MONEYVAL highlights how AML/CFT authorities have adapted to remote and electronic methods during the COVID-19 crisis


Financial criminals are misusing the fearful environment created by the COVID-19 pandemic to make profits from crimes such as online fraud and the sale of counterfeit medicines. The Council of Europe’s MONEYVAL Committee is identifying the challenges and developing the right policy responses against these crimes.

These pandemic-related challenges and policy responses are detailed in MONEYVAL’s latest report. The report unearths that instances of COVID-19-related financial crimes have come up owing to the urgent requirement of special medical products and the prompt economic relief measures instituted by many governments.

Due to restrictions to physical movement, the pandemic has directed authorities to opt for unconventional methods to address financial crimes. These include electronic meetings and remote operations. The private sector also saw a significant increase in remote, non-contact business operations. However, these new methods have also raised concerns about the efficacy of remote customer identification and due diligence methods.

Overall, MONEYVAL’s report points out that the total level of criminality has been unchanged or slightly lower. However, cyber fraud and cybercrime have increased in some countries.
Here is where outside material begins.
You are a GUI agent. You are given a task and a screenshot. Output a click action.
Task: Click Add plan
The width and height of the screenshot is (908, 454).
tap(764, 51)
Reassuringly, the reporting of suspicious transactions has remained unchanged. Supervisors reviewed such documents remotely online.

Furthermore, both domestic and international information exchange and cooperation have not been disrupted by the measures taken in response to COVID-19. In fact, authorities have effectively exchanged information on cross-border cases pertaining to fraudulent sales of fake medical products, non-delivery scams, etc.